ANEURISM OF THE HEPATIC ARTERY.
The tumor varies in size from a hazelnut to a child's head, and is egg-shaped. Pain in the epigastrium and right hypochondrium or upper abdominal region is a characteristic symptom. At first the pain is not severe, and is occasional, recurring after a pause of several months' duration; later it becomes very severe and lasting. The abdomen is not tender to the touch or on pressure during the remissions from the attacks of pain, but after rupture of the aneurism, whether temporary or lasting, it is very severe. The abdomen is sometimes distended, at others not. The tumor, owing to its position, cannot be felt, nor can pulsation be detected, as the wall of the aneurism consists of connective tissue and blood-clot, and the stream of blood coming from a small artery is slow. In but a single case has increase in size of the spleen and liver been observed. The functions of the stomach and intestines remain normal in spite of the pain. The locality of aneurism of the hepatic artery is such as to readily cause temporary or lasting icterus—a phenomenon which occurs in perhaps two-thirds of the cases. Rupture, with the ordinary signs of internal hemorrhage, seems to be the usual termination. Inflammatory processes or fever does not follow hemorrhage into the abdomen. If perforation occurs into the gall-bladder, a gall-duct, or the intestine, the hemorrhage may appear to be moderate. In such instances repeated discharges of blood may occur from the intestine, or at the same time may be thrown off from the stomach.
There is no means of determining how long aneurism of the hepatic artery may exist without giving any kind of sign of its presence. Judging from analogy, it is very probable that a considerable time may elapse before the disease is observed. Since pain in the abdomen is the first pathological indication, and rupture the last, we may measure the probable duration of the disease by these phenomena and also by the clinical course. This was not over ten days in two cases, and in three cases it was three to four months. Since aneurisms of the hepatic artery, even when they have reached their greatest dimensions, are not palpable, the pains which appear with them have in themselves no diagnostic worth.
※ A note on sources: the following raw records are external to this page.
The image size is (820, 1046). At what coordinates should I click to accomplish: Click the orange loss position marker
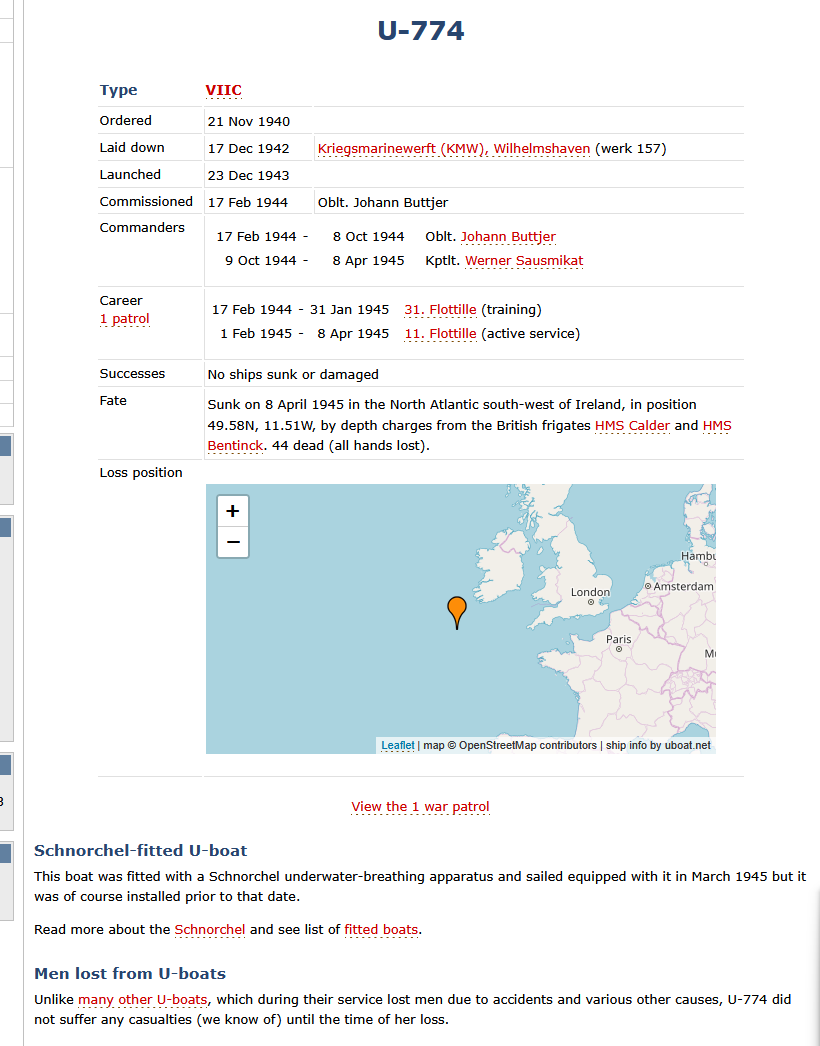click(457, 612)
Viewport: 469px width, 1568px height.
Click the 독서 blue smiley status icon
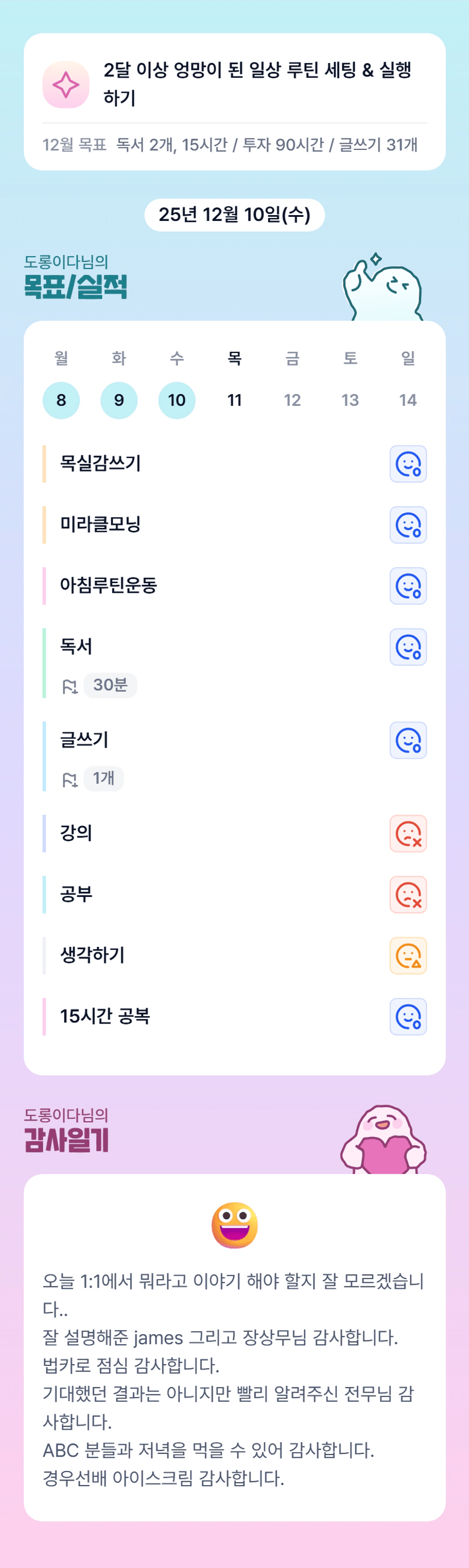(408, 647)
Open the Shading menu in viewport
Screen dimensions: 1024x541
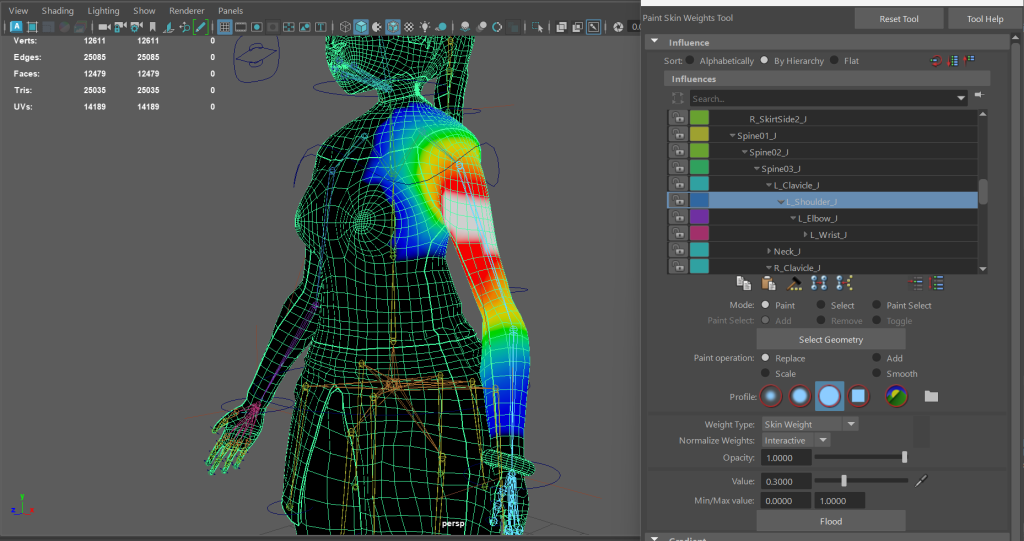tap(57, 11)
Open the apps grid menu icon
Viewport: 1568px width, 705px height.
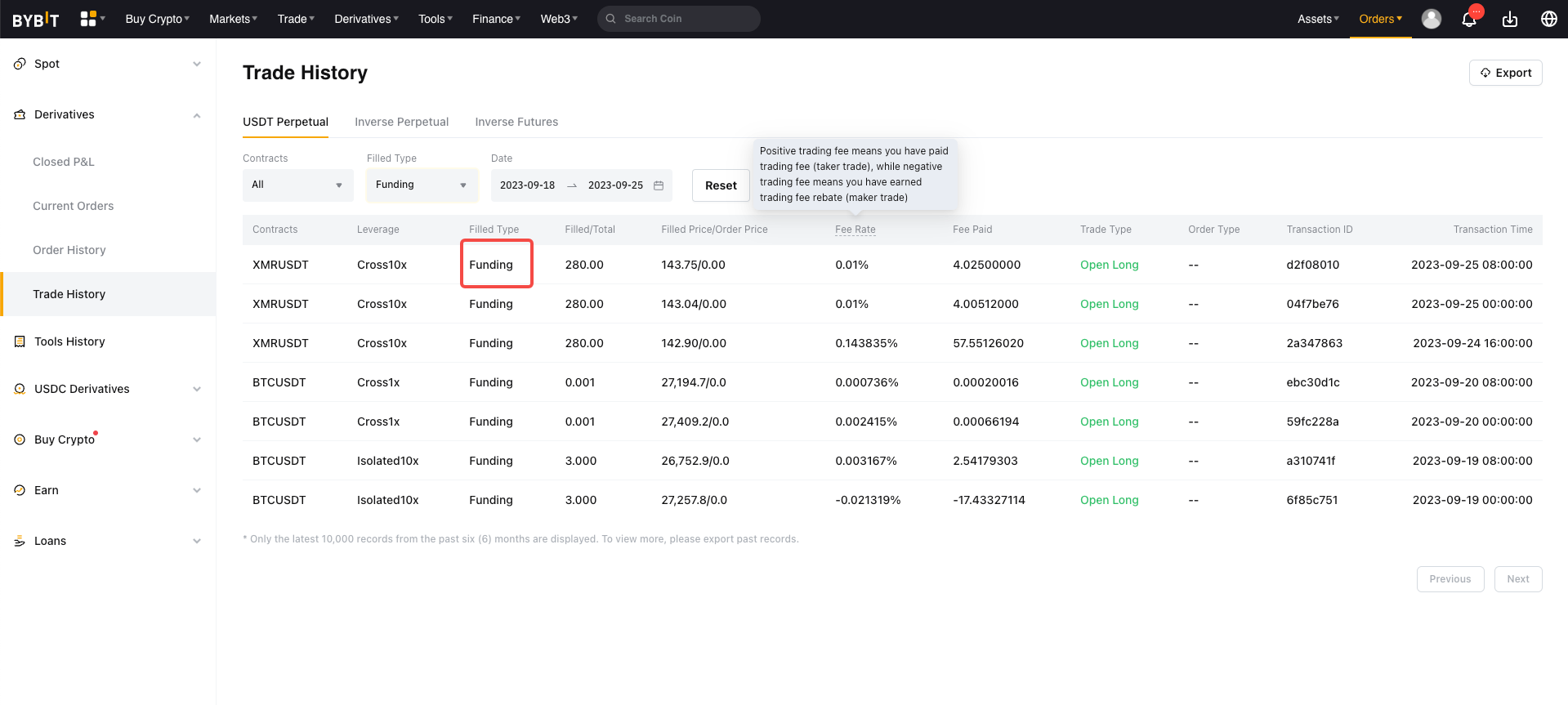(88, 19)
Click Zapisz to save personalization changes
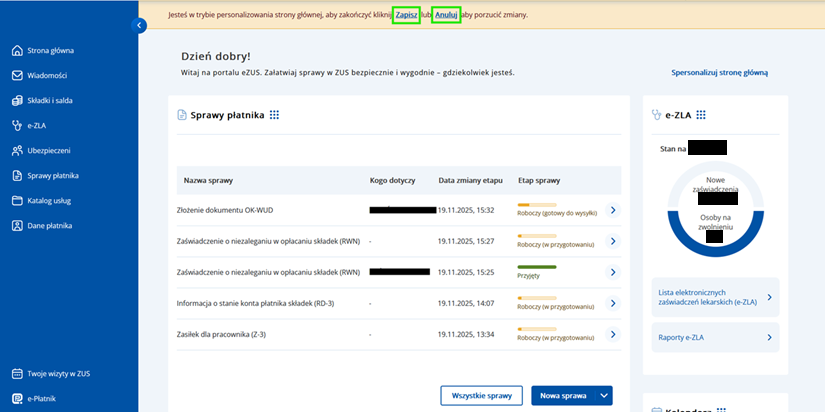 (406, 16)
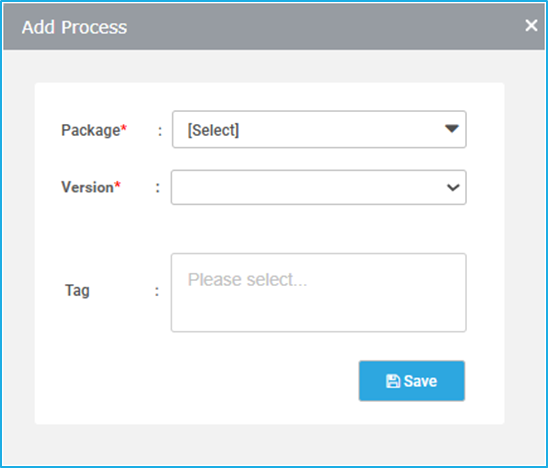548x468 pixels.
Task: Click the Save button
Action: (412, 381)
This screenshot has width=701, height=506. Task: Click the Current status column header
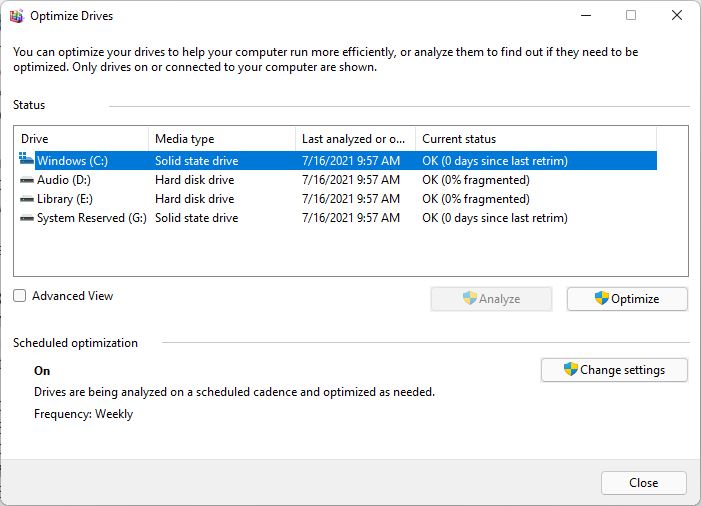(x=535, y=139)
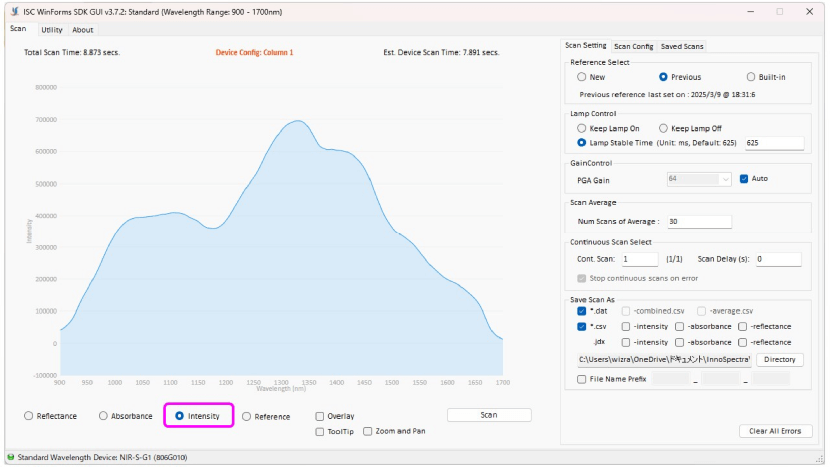Switch to the Scan Config tab
The height and width of the screenshot is (467, 830).
[633, 46]
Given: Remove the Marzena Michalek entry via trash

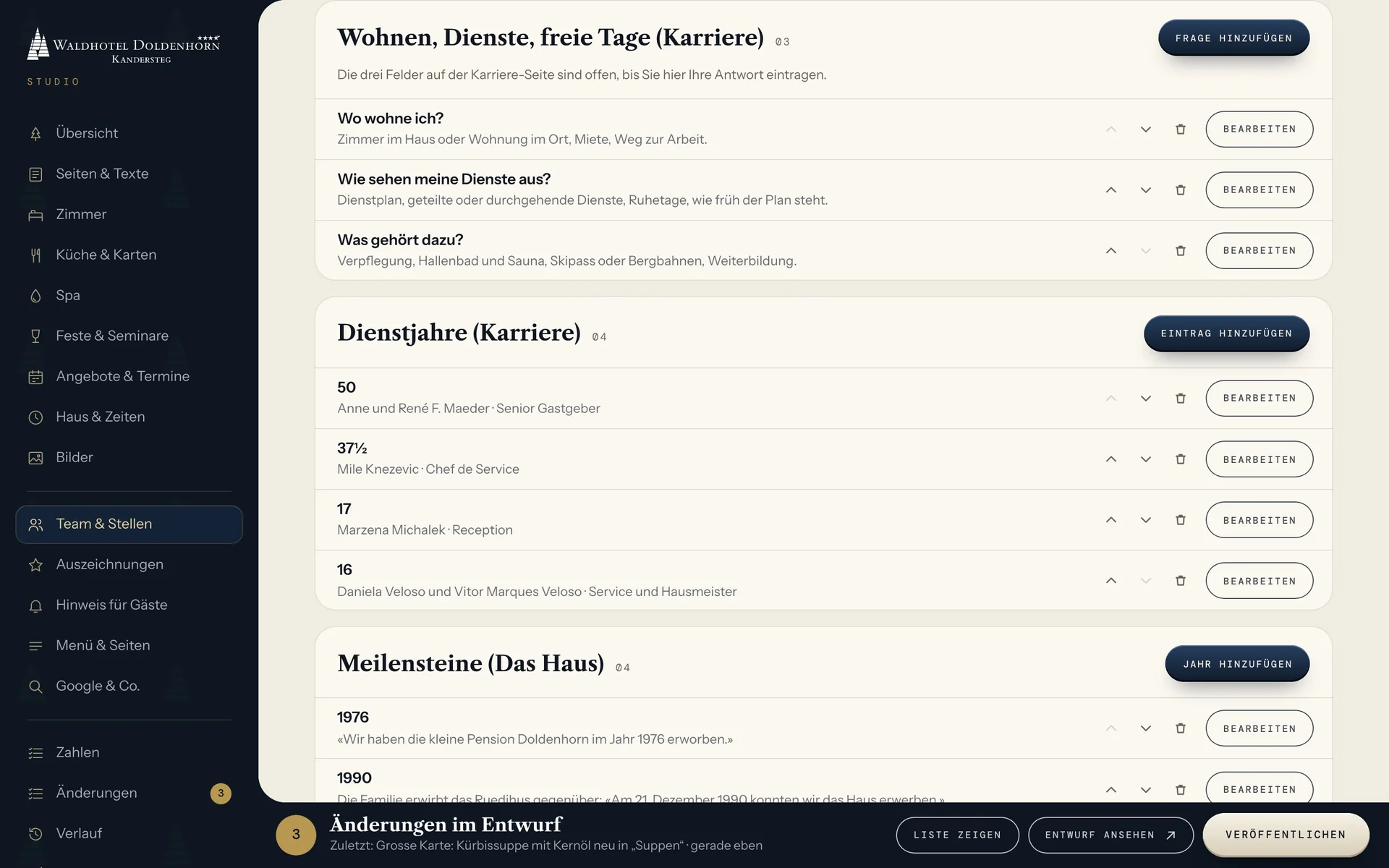Looking at the screenshot, I should (1181, 520).
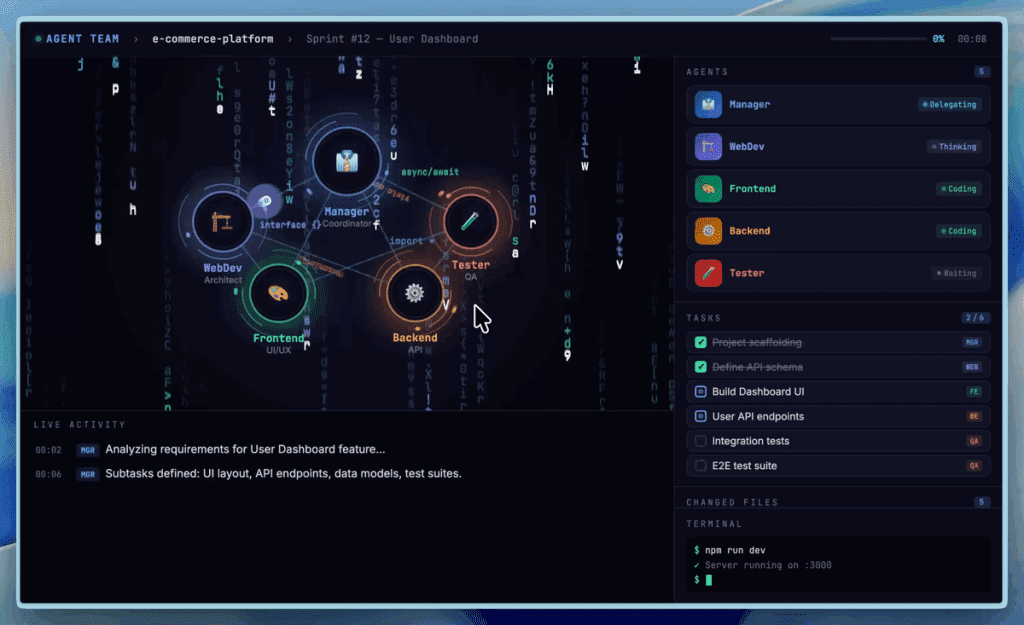Click the Frontend palette node in graph

pos(279,293)
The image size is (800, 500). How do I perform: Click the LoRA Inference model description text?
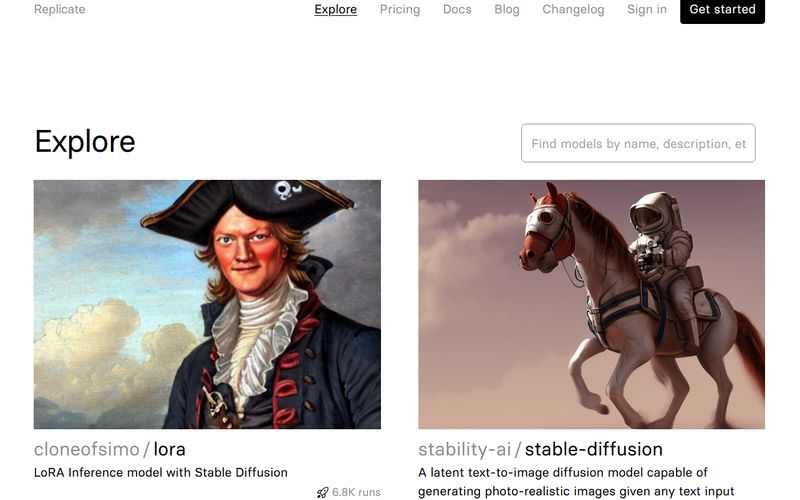pyautogui.click(x=161, y=472)
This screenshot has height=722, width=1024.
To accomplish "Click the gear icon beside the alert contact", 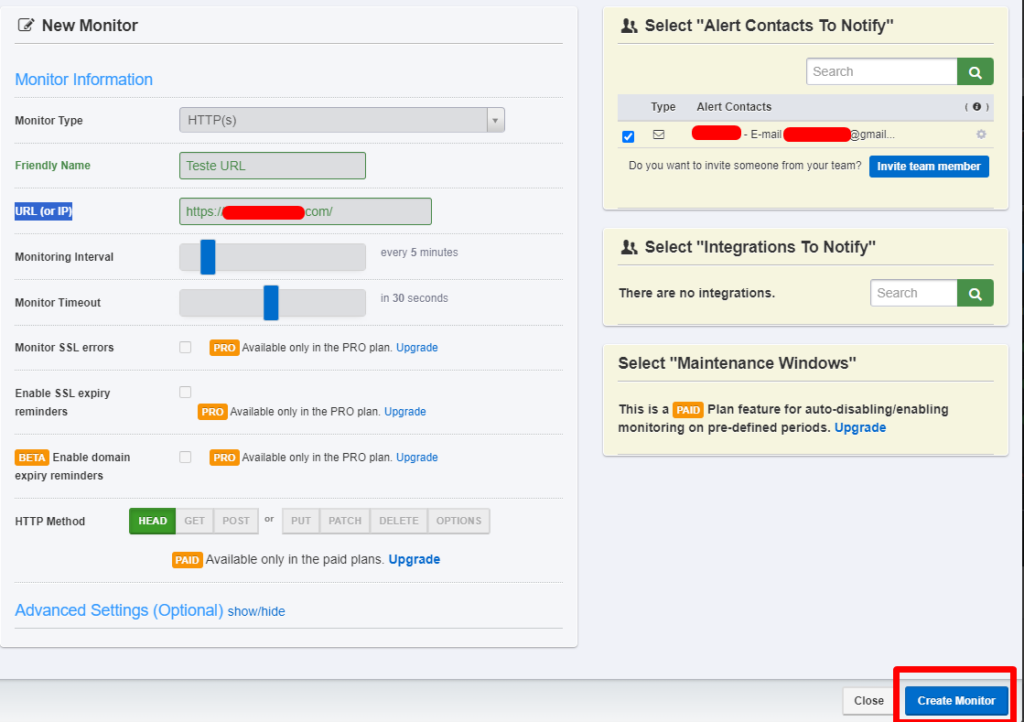I will 980,135.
The same is true of the icterus which appears sooner or later. It is only after rupture has occurred that all the chances are so placed that a comprehensive estimate of them may be made and a diagnosis arrived at by exclusion. The fact that the function of the stomach remains unchanged in spite of rupture (hemorrhage), and the totally unchanged character of the blood-clots vomited, enable us to locate the situation of the hemorrhage as outside the stomach. If at the same time there is an alternate relation between the occurrence and disappearance of the icterus and the hemorrhage, the inference is admissible that the latter is located in the immediate vicinity of the gall-ducts. Other peculiarities of the blood-clots passed at stool are perhaps the imprints of the valvulæ conniventes of the jejunum.
The DIAGNOSIS of aneurism of the hepatic artery is usually impossible.
Aneurisms of the splenic, renal, and other abdominal arteries are recorded, but not in sufficient numbers to warrant a detailed description of them.
DISEASES OF THE COELIAC AXIS.
Aneurism.
Aneurism of the coeliac axis, when the tumor is large, is accompanied by very much the same symptoms as aneurism of the abdominal aorta. The disease is rather uncommon.